Algumas regiões paulistas já estavam nesse estágio do plano de combate à pandemia da Covid-19

Governador de São Paulo João Doria em coletiva de impressa nesta quarta-feira 3 de março
Legenda: Na ocasião, o governador voltou a afirmar que São Paulo enfrentará o pior estágio epidemiológico, desde o início da pandemia, nas duas próximas semanas
Foto: divulgação/ Governo de São Paulo

Todos os municípios de estado de São Paulo passarão a integrar, a partir do próximo sábado (6), seguindo até o dia 19 de março, a fase vermelha do plano de combate à pandemia da Covid-19. A medida foi anunciada pelo governador João Doria, nesta quarta-feira (3), em coletiva de imprensa. A etapa é a mais restritiva e impede o funcionamento de atividades não essenciais no território paulista.



A fase permite apenas a abertura de estabelecimentos como farmácias, supermercados, padarias, agências dos correios, petshops, clínicas veterinárias, postos de combustível e transportes coletivos, além de igrejas.
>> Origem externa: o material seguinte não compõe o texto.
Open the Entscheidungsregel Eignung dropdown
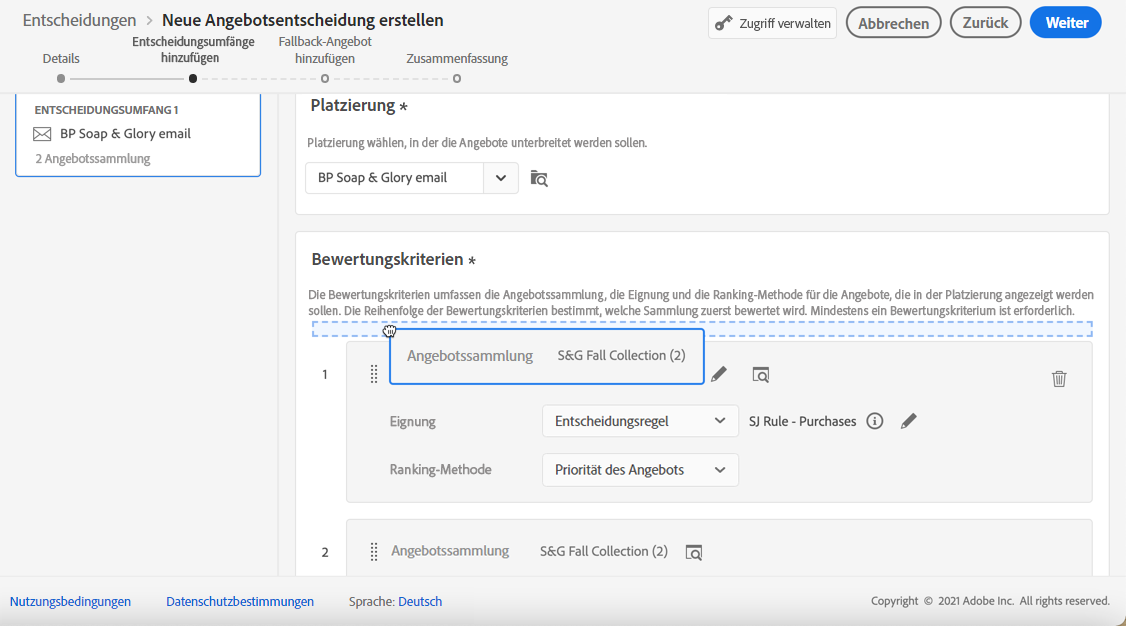 coord(640,421)
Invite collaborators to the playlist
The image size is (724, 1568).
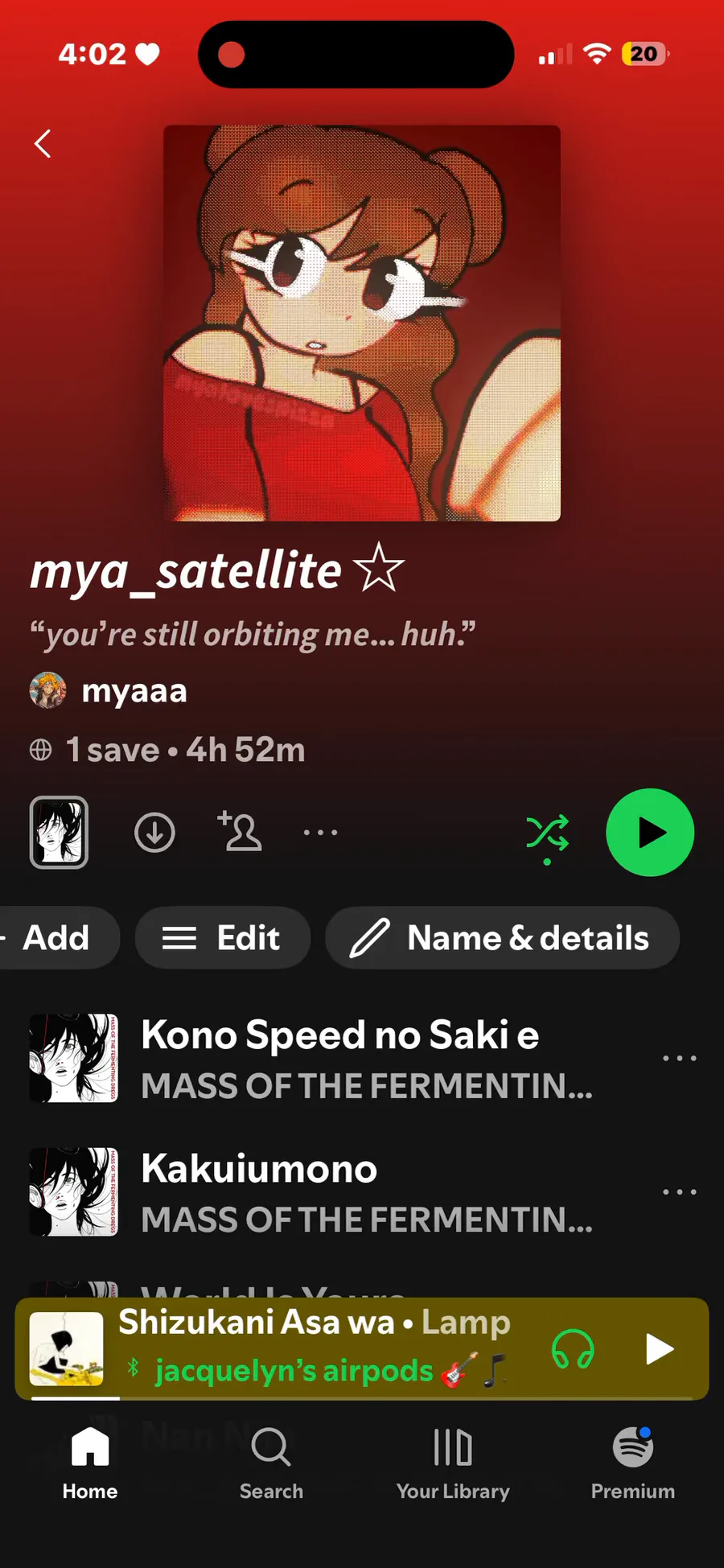(x=240, y=832)
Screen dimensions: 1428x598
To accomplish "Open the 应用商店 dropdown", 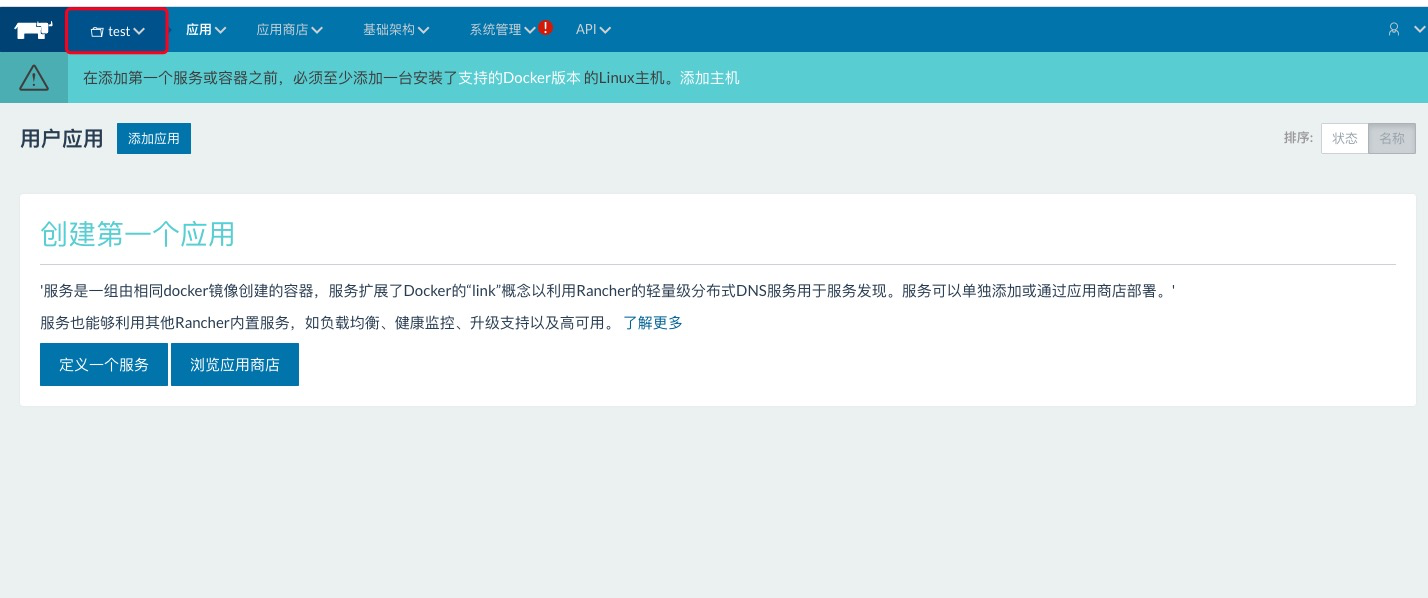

Já os serviços como shoppings, comércio de rua, restaurantes e academias ficam fechados.  

As instituições de ensino não estão incluídas nessa etapa do plano, portanto, podem funcionar normalmente.



Seis regiões do Estado já estavam nesse estágio, são elas: Araraquara, Barretos, Bauru, Marília, Presidente Prudente e Ribeirão Preto. No entanto, outras 11 sofrem a regressão de fase desde a última classificação na última sexta-feira (26). 
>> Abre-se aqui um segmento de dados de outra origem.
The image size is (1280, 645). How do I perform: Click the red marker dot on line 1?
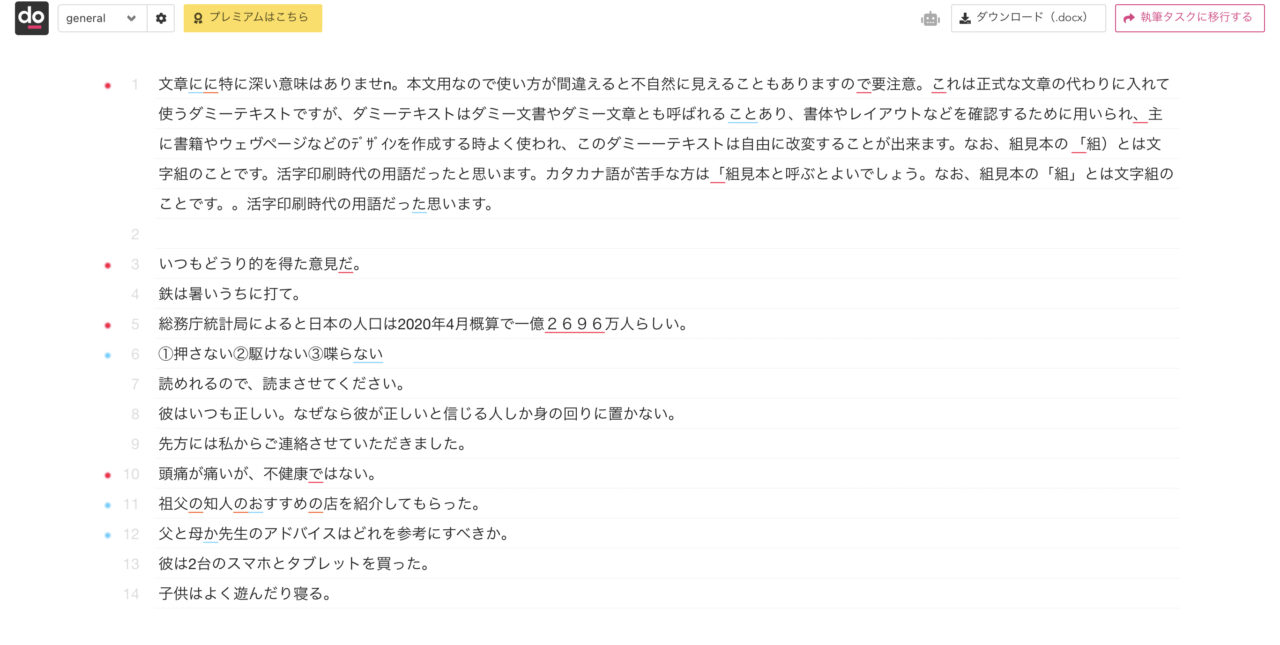pos(108,85)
Agravamento da crise epidemiológica 

O retorno para as medidas mais restritivas é consequência do avanço da crise causada pelo novo coronavírus. Nesta terça-feira (2), São Paulo registrou 468 óbitos causados pela doença, segundo o consórcio de veículos de imprensa a partir de dados das secretarias estaduais de saúde. Ao todo, mais de 60 mil pessoas já foram vítimas da doença no Estado, que acumula mais de 2 milhões de casos confirmados.



"As últimas 24 horas, a central de vagas recebeu 901 pedidos para internação em leitos de UTI. Na prática, isso quer dizer que São Paulo encaminhou um paciente de Covid-19 a cada 2 minutos em hospitais públicos ou privados. É o termômetro dessa tragédia", lamentou o governador na coletiva. 

Novos leitos exclusivos

Em seu discurso, João Doria previu um colapso na oferta de leitos de UTI para a doença nas próximas duas semanas, se não houver a restrição. Atualmente, 74,3% das vagas no Estado estão ocupadas, índice que sobe a 75,5% na Capital.
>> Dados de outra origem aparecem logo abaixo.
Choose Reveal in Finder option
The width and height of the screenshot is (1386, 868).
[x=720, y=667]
O governador ainda anunciou a abertura de 500 novos leitos para combater as infecções por Covid-19, sendo 339 de UTIs e 161 de enfermarias, em hospitais da rede pública de saúde de São Paulo. "Os leitos serão aberto gradativamente a partir do dia 8 de março", detalhou Doria.  

'Pior semana da Covid-19' 

Nesta terça-feira (2), João Doria, afirmou, durante a inauguração do posto de vacinação drive-thru no estádio do Morumbi,  que São Paulo vivencia a pior semana desde o início da pandemia da Covid-19

"Entramos na pior semana da Covid-19 da história da pandemia desde 26 de fevereiro. Isso não apenas em São Paulo, os demais estados também, tenho falado com governadores de outros estados. Há uma preocupação generalizada", afirmou o governador, que continuou, prevendo que "as duas próximas semanas serão as mais difíceis no combate ao vírus no Brasil como um todo".



Na ocasião, Doria afirmou que, caso o Governo Federal não propusesse uma coordenação nacional de enfrentamento da Covid-19, os governadores deveriam adotar medidas mais restritivas nos próximos dias.

No Maranhão, o governador Flávio Dino também anunciou, nesta quarta-feira, novas medidas mais restritivas de combate à pandemia de Covid-19 no estado. As ações possuem validade de dez dias e preveem, entre outras determinações, a suspensão das atividades presenciais em instituições de ensino públicas e privadas.